Bence daha ciddi işler peşinde olmalı. Ortalık için büyük bir savaş alarmı söz konusu. iç siyasetin, normal zamanlarda yapılması gerektiği kanaatindeyim.
korkudur. kılıçdaroğlunu başarısız bir siyasetçi olarak görüyorum ancak tayyip koltuğu buna kaptırırsa ( her şeye rağmen oy olarak tek rakipleri chp ) neler olabileceğini biliyor. mesela siyasi rakibi eski devlet bahçeli olsa onun içinde aynı şeyleri söylerdi. ki söyledi de zaten adamın ailesizliğine kadar inip saldırmıştı. şimdiki devlet bahçeli kendi yerine geçecek olsa hiç itiraz etmez. hatta belki bunu istiyordur bile. devlet bahçeli cumhurbaşkanı olsa bunlar ailece başka ülkeye giderler rahatça.
yani işin özü, sebebi korku. dünya lideridir dik durur bilmem ne bir sürü hayal ürünü yaratıyor seçmeni ama içten içe inanılmaz bir korkuları var. 18 senede yaptıklarını ne yalakaları konuşur ne havuz medyası. ne de siyasi bir baskı olmaz ise yargı araştırır,eder kendi kendine. eğer 18 senenin hesabı ortaya çıkarsa hem kendisi kalan ömrünü hem ailesi kalan ömürlerini özgürce geçiremezler. bu adam her şey olabilir ama bunları görmeyecek, bilmeyecek birisi değil. zaten o yüzden hiç boşluk bırakmadan gittiği her yerde bay kemal bay kemal diye saldırıyor. insanların zihinlerini sürekli bununla meşgul ediyor, algı yaratıyor.
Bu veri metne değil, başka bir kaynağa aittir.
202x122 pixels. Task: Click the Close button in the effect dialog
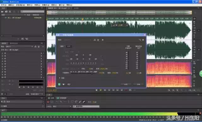point(138,84)
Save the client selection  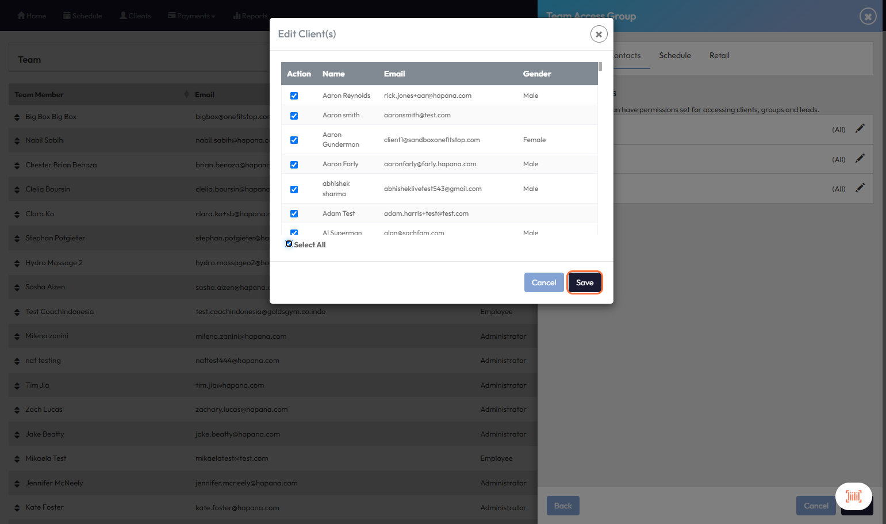(x=584, y=282)
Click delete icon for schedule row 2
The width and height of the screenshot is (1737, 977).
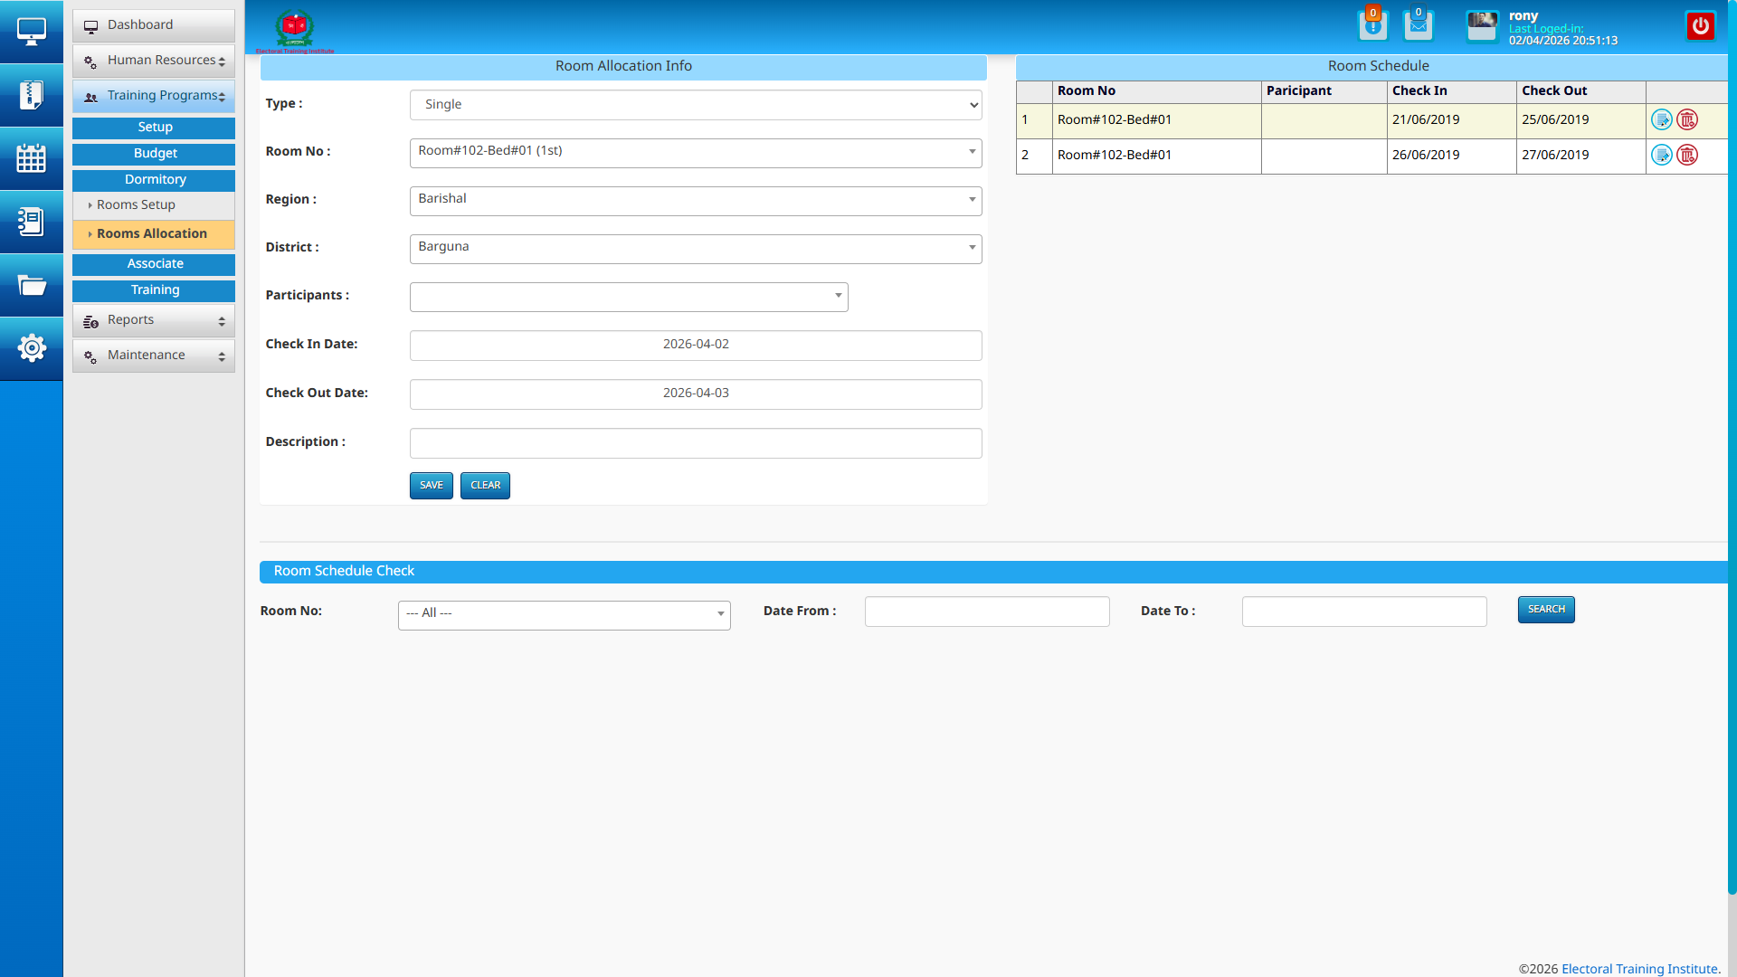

Rte'nin kılıçdaroğlu ile alıp veremediği yok hatta bence çok seviyor. O olmasa kendisine yönelen okları nasıl başka yöne kaydırabilir? Işler sıkışınca kendisine hop bir iki itham yönlendiriyor gündem değişiyor.
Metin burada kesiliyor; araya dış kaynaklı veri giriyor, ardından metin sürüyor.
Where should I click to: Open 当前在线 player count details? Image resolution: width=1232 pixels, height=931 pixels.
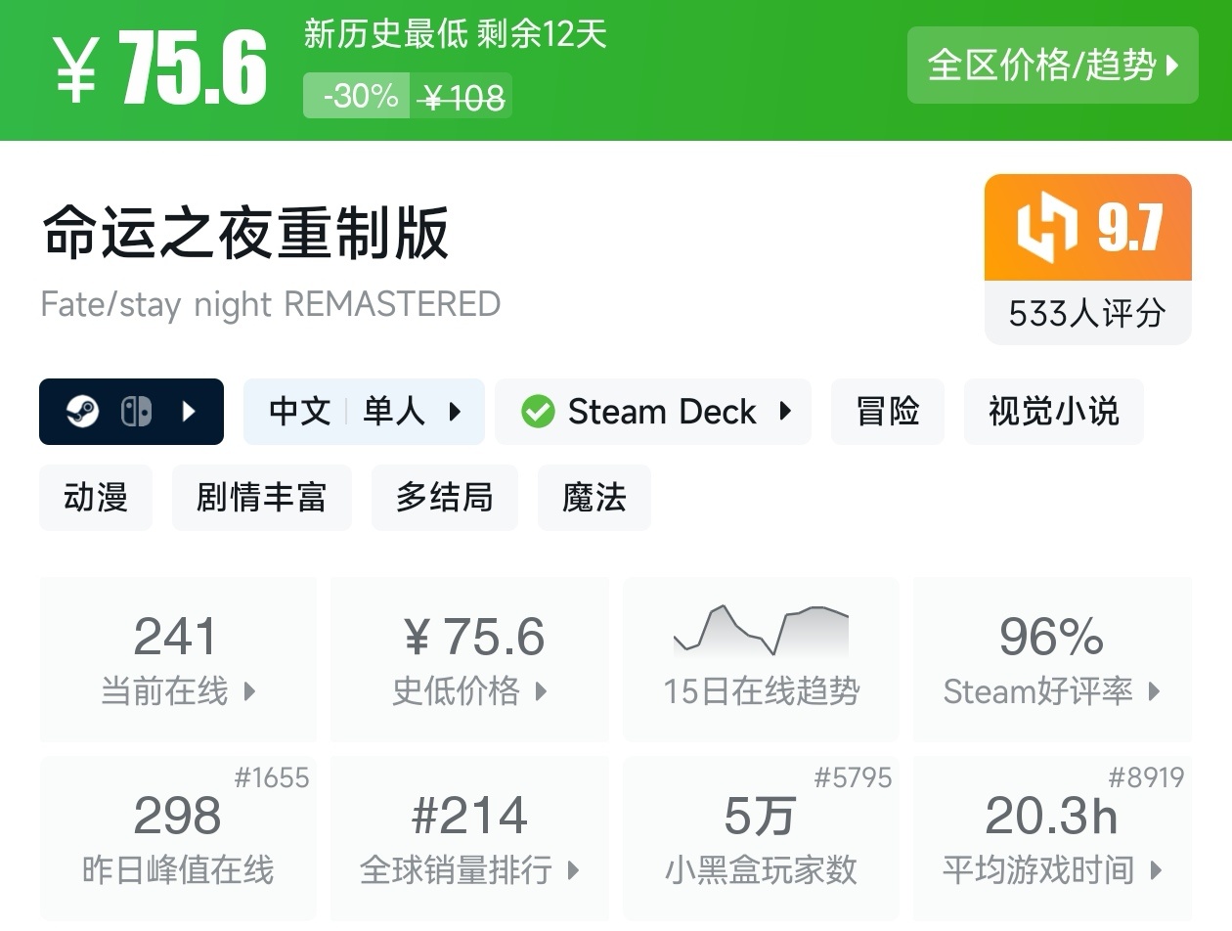click(178, 658)
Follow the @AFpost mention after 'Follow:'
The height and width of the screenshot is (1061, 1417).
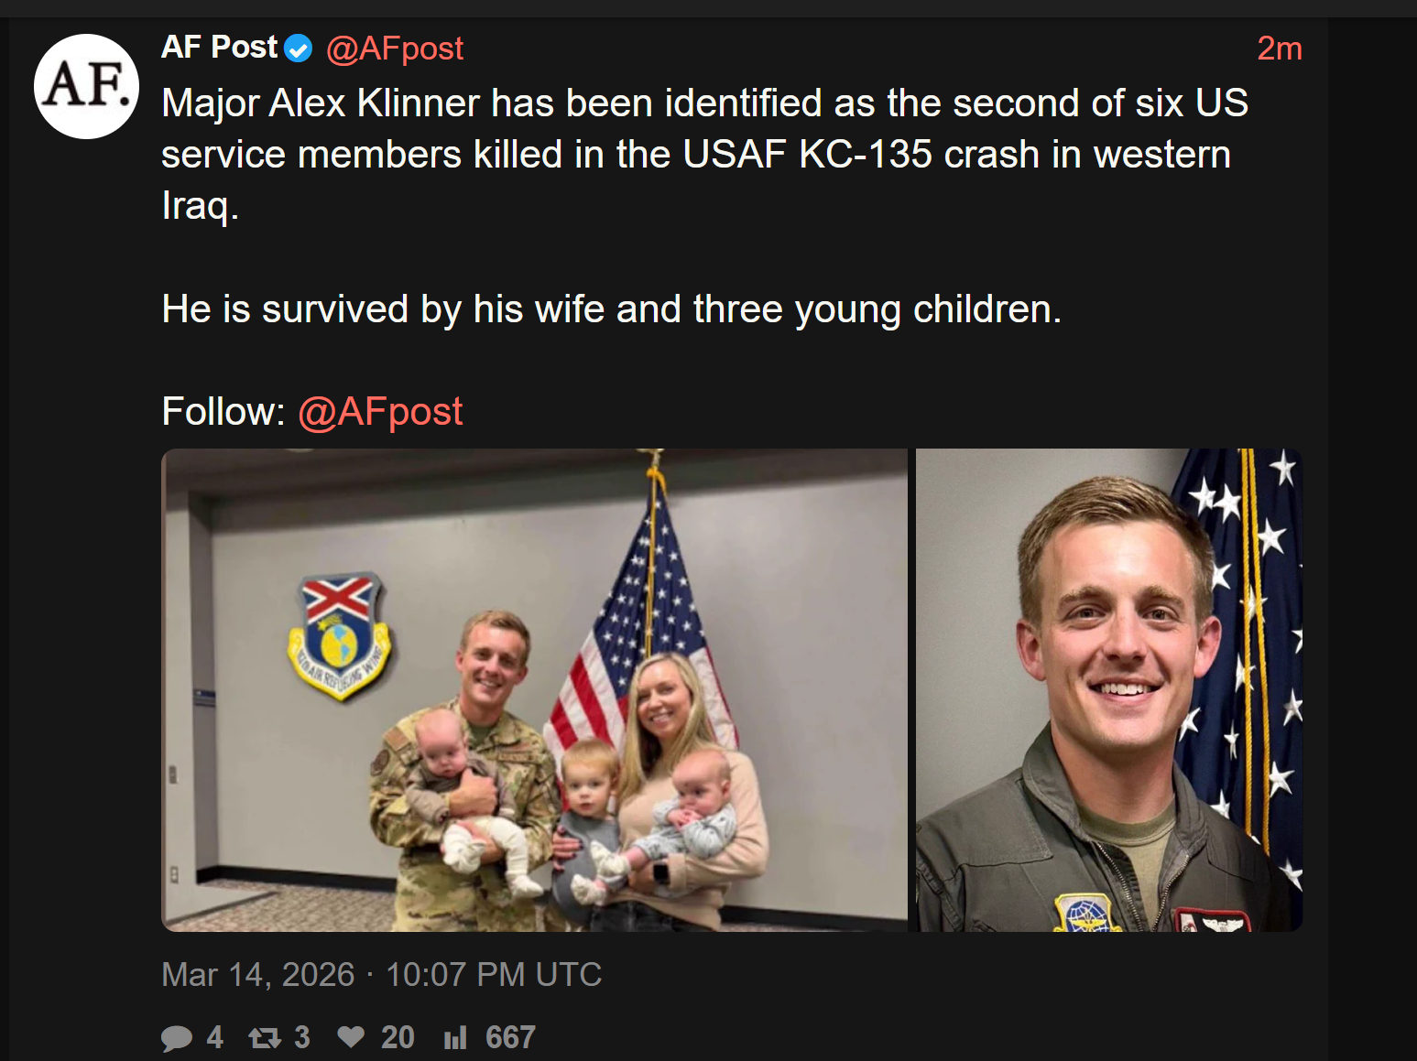click(380, 412)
sürekli recep tayyip erdoğan'ın diktatör olduğunu iddia ederken oturduğu koltuktan kalkmamak için muharrem ince gibi birine bile atılmayacak iftiralar atan bir siyasi liderden söz ediyoruz.
kemal kılıçdaroğlu belki de recep tayyip erdoğan ile bu kadar uğraşacağına, hatta insanların izlediği kanallara karar vereceğine, akp'nin yanlışlarına saldırmak yerine daha iyi bir politika izlese zaten şuana kadar lider olacaktı.
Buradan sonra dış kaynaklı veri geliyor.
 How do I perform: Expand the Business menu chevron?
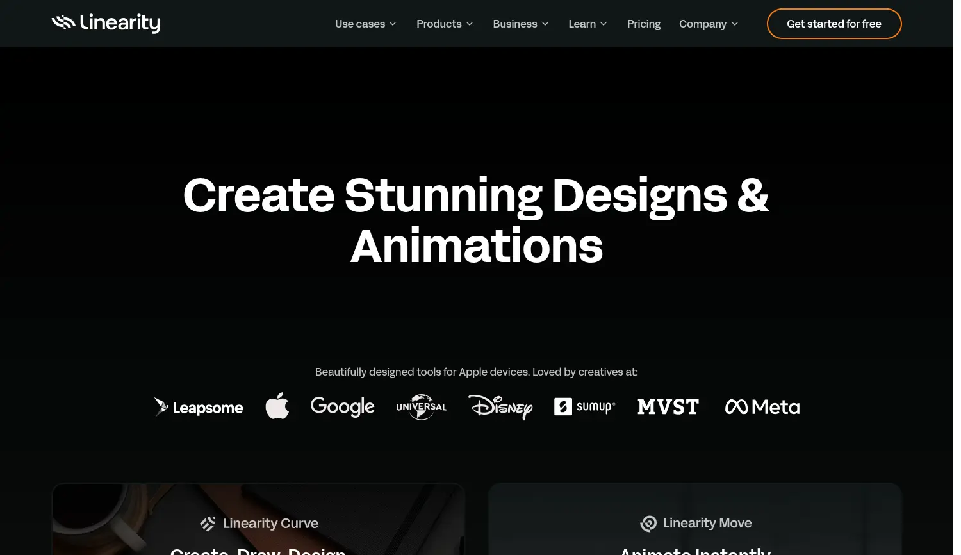[545, 24]
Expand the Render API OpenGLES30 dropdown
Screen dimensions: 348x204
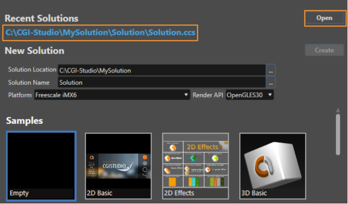(250, 95)
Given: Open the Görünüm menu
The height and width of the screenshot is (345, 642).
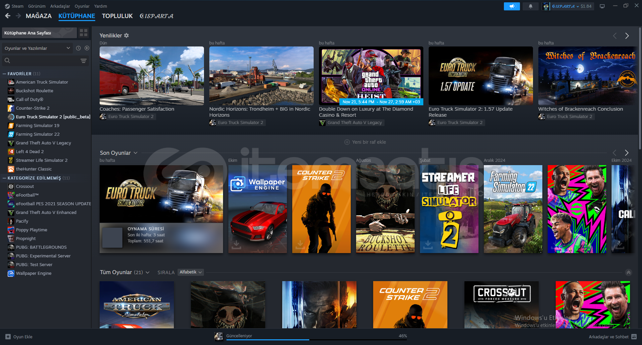Looking at the screenshot, I should pos(37,6).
fakat gelişi bile "kemal kılıçdaroğlu deniz baykal'ın kiralık kasedini kasada tuttu" gibi iddialarla gelişen ve koltuğa paraşüt ile indirilen bir siyasi parti lideri olarak kemal kılıçdaroğlu'nun muhalefet olduğu yıllara baktığınızda tamamiyle chp içinde bir ikiye bölünme hali yaşandığını anlıyorsunuz.
belki bazılarınız "içten fethedilen kale chp" isimli kitabı okumamışsınızdır. lakin chp içinde bu bölünme sonucu olan şeyi şöyle açıklayabilirim. şuan chp'nin içinde 52 kişilik parti meclisinden 42 tanesi kemal kılıçdaroğlunun mezhebinden, 1 tanesi Hristiyan, 2 tanesi Kürt kardeşlerimiz. 5-6 tane de recep tayyip erdoğan'ın mezhebinden insan yer alıyor.
bu sürece gelene kadar neler yaşandığını tahmin edebilirsiniz umarım. kendisinden olmayanı en az diğer liderler gibi eleyen biriyle ne alıp veremediği olabilir ki? sadece sürekli sağa sola tükürecek bir siyasi anlayışı olan birine karşı cevap verme hakkını kullanıyor anlayacağınız.